DNYUZ
No Result
View All Result
DNYUZ
No Result
View All Result
DNYUZ
Home News

Would You Like to Wear Your Bed, Not Just Sleep in It?

March 1, 2026
in News
Would You Like to Wear Your Bed, Not Just Sleep in It?

It is possible that come fall, all everyone is going to want to do is crawl into bed, pull their blankets up over their heads, and burrow in. But if you can’t do that, at least you can dress as if you can.

That’s what designers in Milan are betting, anyway. By the time the shows came to an end on Sunday, blanket statements had become the most ubiquitous trend of the week: big enveloping coats with bigger shoulders that swamped the silhouette; shawls and skirts that looked as if the sheets had been pulled off to make an outfit; and knitwear that resembled coverlets complete with hoods. Think of it as portable comfort dressing, given a cosmopolitan overhaul. You can take the bedclothes with you.

And you can understand the impetus.

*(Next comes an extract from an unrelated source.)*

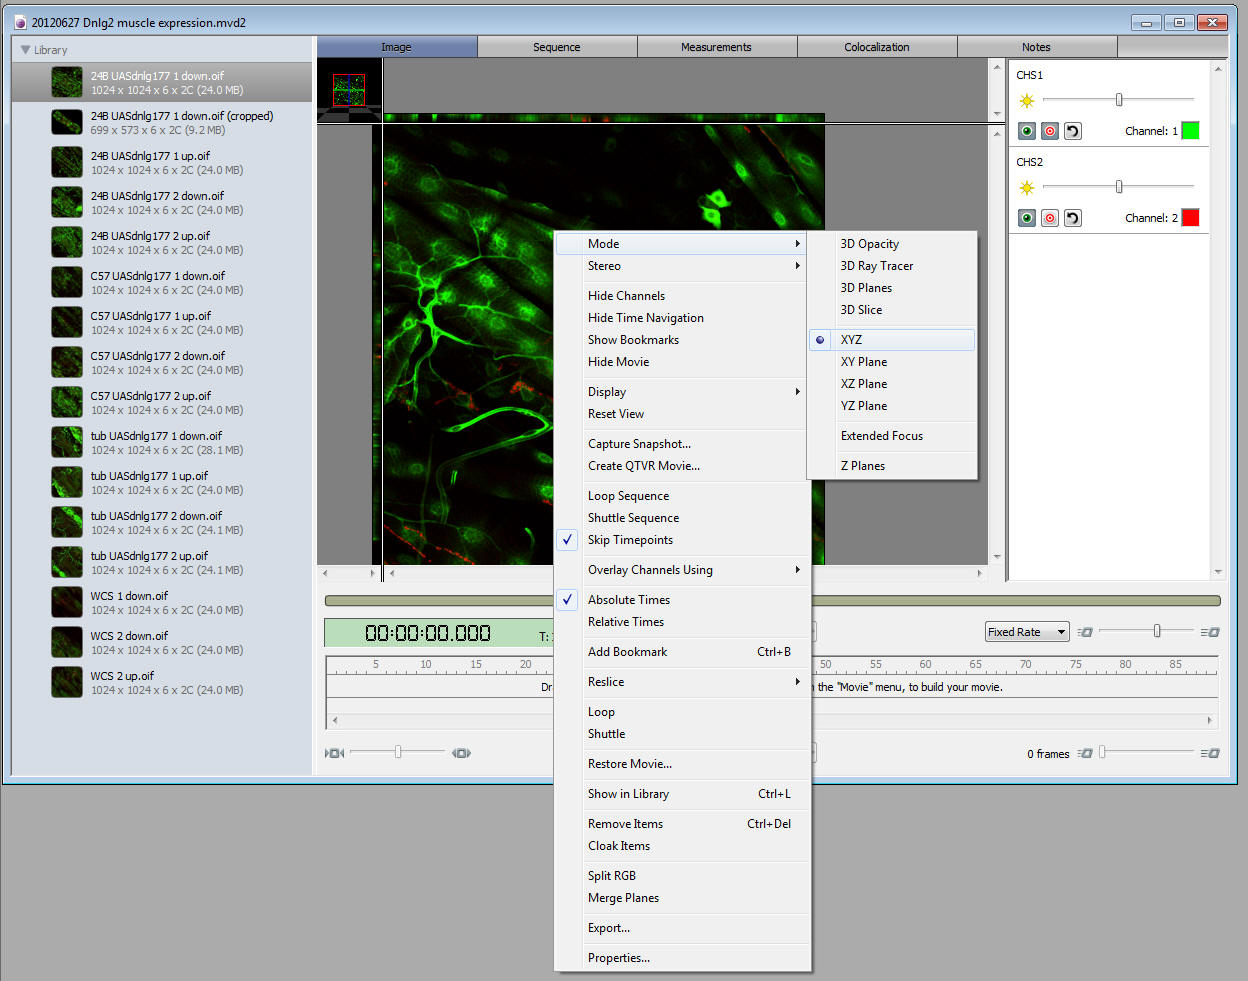1248x981 pixels.
Task: Click the timeline zoom-out icon at bottom left
Action: (x=335, y=753)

Life is particularly chaotic and scary at the moment, from major geopolitical shifts to the banality of the completely unpredictable weather (New Yorkers on their way to the European shows left a blizzard at home, only to discover an early spring in Milan).

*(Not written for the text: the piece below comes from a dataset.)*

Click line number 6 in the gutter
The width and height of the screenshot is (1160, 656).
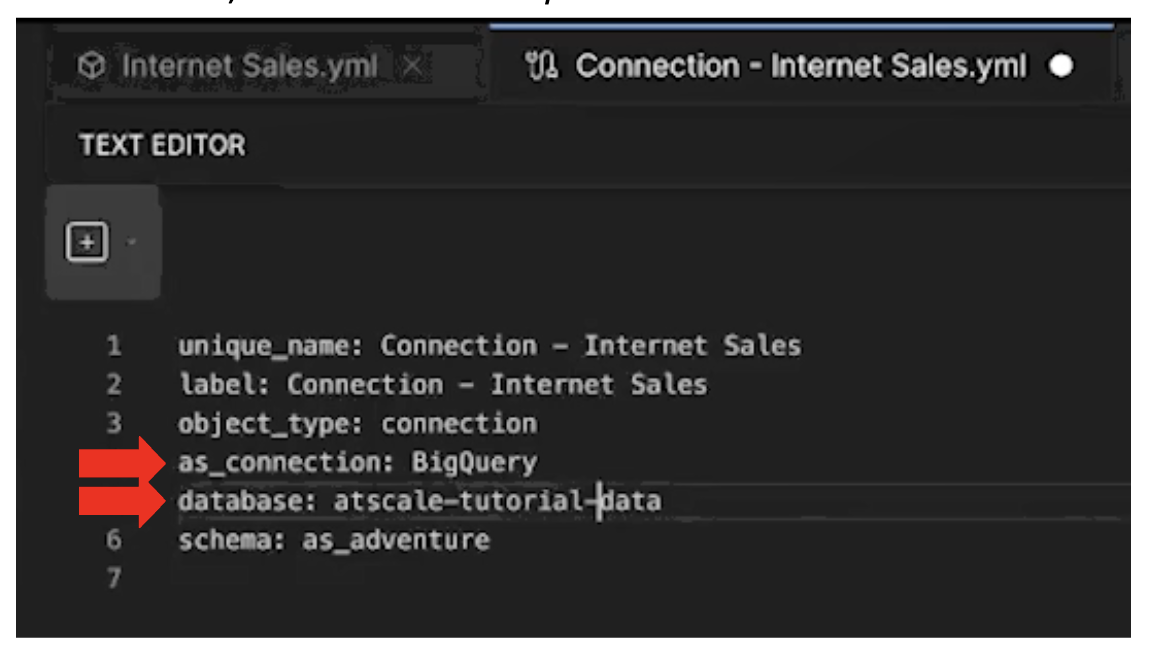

What is more soothing than snuggling into bed? It may be the place most people feel safest. Certainly, all the swaddling on the runways offered a welcome change from the corsetry and constriction that has dominated catwalks in recent seasons. At its cozy best, it allows women to breathe again — though at its worst, it suggests they want to hide.

No one summed up the situation better than Simone Bellotti, who in his second collection for Jil Sander even made a short cream-colored dress inspired by … an upholstered mattress. That sounds weird, but looked appealing; like slipping into a tiny down-filled duvet.

That set the tone for the week.

“We wanted to try to create a sense of protection,” said Matteo Tamburini before a Tod’s show that featured wrapped skirts and wrapped pony skins, padded leather jackets with raised peplums and slouchy wool pants. He wanted to emphasize, he said, “The body as a form of shelter.”

He wasn’t the only one. There were voluminous cashmere greatcoats and long cashmere dresses at Max Mara, accessorized by elbow-length suede gloves and high suede boots so not an iota of skin was exposed. Blousy navy sweaters at Ferragamo were paired with even blousier knit pants, and silk satin duvet coats at Ferrari.

“Armor” for going out, but make it soft, said Louise Trotter after a Bottega Veneta show that was half Brutalist-inspired suiting — rounded shoulders, rounded hips, more wrap skirts suspended from leather belts, and pants so big they created their own flexible exoskeleton — and half Furby masquerade costume. (At least when it came to the women’s wear; the men’s wear was more restrained, and the better for it.)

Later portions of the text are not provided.